Jan 4 18:52:35 dragonscale NetworkManager: <info> eth0: canceled DHCP transaction, dhcp client pid 7167
Jan 4 18:52:35 dragonscale NetworkManager: <info> Activation (eth0) Stage 4 of 5 (IP Configure Timeout) scheduled...
Jan 4 18:52:35 dragonscale NetworkManager: <info> Activation (eth0) Stage 4 of 5 (IP Configure Timeout) started...
Jan 4 18:52:35 dragonscale NetworkManager: <info> (eth0): device state change: 7 -> 9
Jan 4 18:52:35 dragonscale NetworkManager: <info> Marking connection 'Auto eth0' invalid.

Reopening as requested

Marius Gedminas (mgedmin) wrote :

Just a comment: 'exit' is not the only way to terminate a shell script prematurely; if any of the scripts call 'set -e' and then any of the commands executed after that fails (i.e. returns a non-zero exit code) the script will terminate.

I would suggest the same debugging technique: adding

  exec >> /tmp/dhcp.debug 2>&1
  set -x

somewhere near the top of the first dhclient exit hook, and then looking at the execution log in /tmp/dhcp.debug to see whether the dbus-send command from /etc/dhcp3/dhclient-exit-hooks.d/zzzz_dhcdbd got executed or not.

stevieh (stevieh) wrote :

When I understand this right, following stuff appeared from Hardy to Intrepid:

a) (minor issue) dhclient-script is not started per default. So the path to dhclient-script should be set right (to /sbin/dhclient-script) in /etc/dhclient.conf

b) up to hardy, at the end in the dhclient-exit-hooks.d there is a should be some script telling the NetworkManager (via dbus?) that dhclient has done it's job.
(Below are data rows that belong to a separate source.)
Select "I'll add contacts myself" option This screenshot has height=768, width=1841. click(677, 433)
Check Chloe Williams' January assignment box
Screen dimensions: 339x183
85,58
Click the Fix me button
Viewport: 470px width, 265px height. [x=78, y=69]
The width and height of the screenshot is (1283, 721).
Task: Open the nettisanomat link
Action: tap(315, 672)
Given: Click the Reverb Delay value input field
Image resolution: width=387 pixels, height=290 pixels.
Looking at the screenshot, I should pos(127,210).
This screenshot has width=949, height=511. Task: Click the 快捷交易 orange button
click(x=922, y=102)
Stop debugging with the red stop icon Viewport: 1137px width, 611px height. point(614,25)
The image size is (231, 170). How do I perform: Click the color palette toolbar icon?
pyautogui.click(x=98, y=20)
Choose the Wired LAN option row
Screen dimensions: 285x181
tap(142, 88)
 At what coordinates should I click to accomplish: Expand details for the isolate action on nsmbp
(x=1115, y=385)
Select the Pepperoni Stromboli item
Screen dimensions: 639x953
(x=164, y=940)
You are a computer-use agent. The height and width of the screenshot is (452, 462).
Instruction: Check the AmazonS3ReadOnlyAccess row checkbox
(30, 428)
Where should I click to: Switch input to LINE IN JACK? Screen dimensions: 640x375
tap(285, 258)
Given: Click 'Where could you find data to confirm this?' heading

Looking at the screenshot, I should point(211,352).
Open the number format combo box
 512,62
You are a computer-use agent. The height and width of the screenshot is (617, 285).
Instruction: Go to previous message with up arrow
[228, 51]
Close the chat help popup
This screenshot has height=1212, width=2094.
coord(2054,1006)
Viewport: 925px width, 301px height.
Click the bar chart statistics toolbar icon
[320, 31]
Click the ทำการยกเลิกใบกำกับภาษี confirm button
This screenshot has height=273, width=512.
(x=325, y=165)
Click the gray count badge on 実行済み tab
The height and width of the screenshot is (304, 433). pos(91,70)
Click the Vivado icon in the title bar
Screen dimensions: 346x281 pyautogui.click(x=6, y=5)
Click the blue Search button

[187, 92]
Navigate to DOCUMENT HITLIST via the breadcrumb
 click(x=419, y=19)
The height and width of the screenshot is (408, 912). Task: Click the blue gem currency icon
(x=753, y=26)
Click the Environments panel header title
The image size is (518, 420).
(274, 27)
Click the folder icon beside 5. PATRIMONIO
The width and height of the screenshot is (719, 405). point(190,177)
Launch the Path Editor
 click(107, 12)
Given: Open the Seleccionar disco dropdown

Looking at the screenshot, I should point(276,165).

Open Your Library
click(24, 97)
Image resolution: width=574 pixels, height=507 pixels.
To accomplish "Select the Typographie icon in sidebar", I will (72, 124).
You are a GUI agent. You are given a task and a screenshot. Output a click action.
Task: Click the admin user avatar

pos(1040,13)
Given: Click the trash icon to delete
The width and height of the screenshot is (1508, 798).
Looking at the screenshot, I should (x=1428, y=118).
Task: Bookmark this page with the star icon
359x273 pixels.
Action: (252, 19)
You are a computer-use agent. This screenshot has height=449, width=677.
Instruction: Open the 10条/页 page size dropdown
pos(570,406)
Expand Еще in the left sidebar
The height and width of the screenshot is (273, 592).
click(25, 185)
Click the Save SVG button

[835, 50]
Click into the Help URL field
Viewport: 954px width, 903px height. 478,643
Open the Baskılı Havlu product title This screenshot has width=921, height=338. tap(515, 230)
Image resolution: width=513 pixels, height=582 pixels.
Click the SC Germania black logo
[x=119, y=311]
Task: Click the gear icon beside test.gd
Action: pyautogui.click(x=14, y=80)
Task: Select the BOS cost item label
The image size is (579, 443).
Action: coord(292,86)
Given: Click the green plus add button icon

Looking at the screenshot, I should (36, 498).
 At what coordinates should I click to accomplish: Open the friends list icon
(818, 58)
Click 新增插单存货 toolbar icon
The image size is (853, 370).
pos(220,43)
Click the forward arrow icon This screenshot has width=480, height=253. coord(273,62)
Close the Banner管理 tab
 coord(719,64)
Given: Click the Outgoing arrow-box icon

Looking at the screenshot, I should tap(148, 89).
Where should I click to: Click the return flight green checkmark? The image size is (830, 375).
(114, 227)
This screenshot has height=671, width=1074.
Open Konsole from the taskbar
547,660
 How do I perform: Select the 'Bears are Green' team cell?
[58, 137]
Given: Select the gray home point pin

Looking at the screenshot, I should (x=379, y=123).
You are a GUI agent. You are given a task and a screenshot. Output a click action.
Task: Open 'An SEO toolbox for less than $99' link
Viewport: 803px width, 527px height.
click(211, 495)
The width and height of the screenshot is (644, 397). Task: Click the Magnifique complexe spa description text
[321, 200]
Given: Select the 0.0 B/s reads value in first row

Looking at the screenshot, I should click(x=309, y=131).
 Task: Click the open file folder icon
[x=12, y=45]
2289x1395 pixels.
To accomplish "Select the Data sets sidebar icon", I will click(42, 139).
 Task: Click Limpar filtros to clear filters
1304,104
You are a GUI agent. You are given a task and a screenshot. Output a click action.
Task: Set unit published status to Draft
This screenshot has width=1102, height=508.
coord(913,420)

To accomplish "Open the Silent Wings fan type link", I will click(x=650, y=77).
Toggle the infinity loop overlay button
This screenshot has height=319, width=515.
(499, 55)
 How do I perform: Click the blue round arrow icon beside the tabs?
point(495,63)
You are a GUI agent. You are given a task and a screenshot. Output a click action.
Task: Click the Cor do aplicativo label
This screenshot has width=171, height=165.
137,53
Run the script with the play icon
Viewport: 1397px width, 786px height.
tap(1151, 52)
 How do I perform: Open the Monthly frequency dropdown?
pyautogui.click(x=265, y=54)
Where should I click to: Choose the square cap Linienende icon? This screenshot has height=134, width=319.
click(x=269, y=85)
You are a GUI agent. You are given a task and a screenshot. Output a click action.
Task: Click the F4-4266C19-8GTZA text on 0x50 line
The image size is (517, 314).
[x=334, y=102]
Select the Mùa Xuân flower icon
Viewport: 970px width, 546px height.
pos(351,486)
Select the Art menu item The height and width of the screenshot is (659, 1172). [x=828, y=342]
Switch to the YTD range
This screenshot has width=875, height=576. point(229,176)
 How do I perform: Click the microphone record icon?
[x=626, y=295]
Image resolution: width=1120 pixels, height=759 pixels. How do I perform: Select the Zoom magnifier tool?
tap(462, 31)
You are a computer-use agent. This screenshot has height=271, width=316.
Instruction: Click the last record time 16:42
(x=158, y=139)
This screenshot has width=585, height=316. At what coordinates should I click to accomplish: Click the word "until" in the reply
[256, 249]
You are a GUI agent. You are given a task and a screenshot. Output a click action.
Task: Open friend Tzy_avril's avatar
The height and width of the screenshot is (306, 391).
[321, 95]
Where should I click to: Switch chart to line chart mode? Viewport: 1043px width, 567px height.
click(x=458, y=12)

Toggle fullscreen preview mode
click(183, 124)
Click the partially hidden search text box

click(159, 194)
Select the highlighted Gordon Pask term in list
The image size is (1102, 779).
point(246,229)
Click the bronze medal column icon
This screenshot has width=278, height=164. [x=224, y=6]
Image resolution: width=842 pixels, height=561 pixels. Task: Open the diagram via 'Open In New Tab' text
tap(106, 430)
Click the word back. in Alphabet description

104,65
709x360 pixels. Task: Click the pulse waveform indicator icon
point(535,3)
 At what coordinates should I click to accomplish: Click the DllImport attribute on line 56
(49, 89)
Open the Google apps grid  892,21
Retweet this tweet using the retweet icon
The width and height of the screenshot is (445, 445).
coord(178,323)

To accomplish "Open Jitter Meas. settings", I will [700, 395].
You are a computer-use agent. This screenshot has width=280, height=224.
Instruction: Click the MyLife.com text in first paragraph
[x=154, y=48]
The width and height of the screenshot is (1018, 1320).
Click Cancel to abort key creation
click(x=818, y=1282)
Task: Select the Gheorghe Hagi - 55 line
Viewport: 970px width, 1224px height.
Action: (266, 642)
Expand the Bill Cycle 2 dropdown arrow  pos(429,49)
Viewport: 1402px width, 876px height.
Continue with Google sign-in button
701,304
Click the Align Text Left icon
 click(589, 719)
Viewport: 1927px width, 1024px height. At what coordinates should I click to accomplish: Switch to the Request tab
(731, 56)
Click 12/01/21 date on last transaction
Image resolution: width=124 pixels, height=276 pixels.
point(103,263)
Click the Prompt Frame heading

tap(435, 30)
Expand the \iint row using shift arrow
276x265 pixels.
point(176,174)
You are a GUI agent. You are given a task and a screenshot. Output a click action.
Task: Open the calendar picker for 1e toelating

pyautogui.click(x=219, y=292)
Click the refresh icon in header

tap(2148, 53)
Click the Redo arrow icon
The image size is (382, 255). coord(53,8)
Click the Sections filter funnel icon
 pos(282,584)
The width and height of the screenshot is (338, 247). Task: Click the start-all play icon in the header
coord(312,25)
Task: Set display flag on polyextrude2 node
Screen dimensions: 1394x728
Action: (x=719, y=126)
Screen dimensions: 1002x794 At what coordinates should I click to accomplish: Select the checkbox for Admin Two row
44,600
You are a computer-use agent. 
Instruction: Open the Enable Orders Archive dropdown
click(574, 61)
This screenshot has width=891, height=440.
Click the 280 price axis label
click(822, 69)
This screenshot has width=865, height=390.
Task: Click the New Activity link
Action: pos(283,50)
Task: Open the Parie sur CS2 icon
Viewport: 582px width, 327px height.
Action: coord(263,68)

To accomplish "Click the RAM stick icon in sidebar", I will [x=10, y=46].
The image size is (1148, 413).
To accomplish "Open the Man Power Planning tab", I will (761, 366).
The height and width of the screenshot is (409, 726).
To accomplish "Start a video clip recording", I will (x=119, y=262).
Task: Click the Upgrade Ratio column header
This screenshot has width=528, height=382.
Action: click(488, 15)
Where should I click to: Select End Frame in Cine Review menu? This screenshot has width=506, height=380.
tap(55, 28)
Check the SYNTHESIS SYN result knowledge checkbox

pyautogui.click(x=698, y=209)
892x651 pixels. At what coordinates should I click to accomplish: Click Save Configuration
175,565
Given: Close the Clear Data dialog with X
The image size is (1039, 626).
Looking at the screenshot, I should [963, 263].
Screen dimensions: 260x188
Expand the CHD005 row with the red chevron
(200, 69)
In hardy, this was done by zzzz_dhcdbd but dhcbd is not there any more in intrepid.

And this seems to be the issue: there is nothing in dhclients exit hooks which tells the nm, that the job is done. If I'd understood, what is now the "regular" way to tell nm that, I could write a hook in exit...

Or am I completely wrong?

Marius Gedminas (mgedmin) wrote :

Hm, interesting. I didn't know things changed in Intrepid. I changed /etc/dhcp3/dhclient-exit-hooks.d/debug and asked it to print debugging output to /tmp/dhclient-script.debug, yet when I reconnected to the network, that file was not created. So it seems that network-manager talks to the dhcp client via some other mechanism in Intrepid, and all this business with exit hooks is now irrelevant.

Can anyone confirm?

stevieh (stevieh) wrote :

Marius: no, the reason for that is, that dhclient-script is not started. Just uncomment the dhclient-scprit entry and set it to the right path does fix that issue and you get the debugging output. But then it does not return to nm. wich is the real issue.

For some reason I still had the old hardy packages of network-manager and libnm installed. Note that I came the upgrade path 7.10->8.04->8.10 . After forcing the versions from intreprid-updates everything is fine again.

fschmitt (florian-schmitt) wrote :

I have the same problem and still the hardy versions of network manager, libnm and libdus (?), but updating them to intrepid didn't help form me. I've attached the content of dhcp.debug and the apt-cache information regarding network-manager and libnm-glib0.

Austriaco (lanieves) wrote :

Network-manager calls dhclient with -sf option set to /usr/lib/NetworkManager/nm-dhcp-client.action which means dhclient doesn't run the traditional dhclient-script upon acquiring the Lease.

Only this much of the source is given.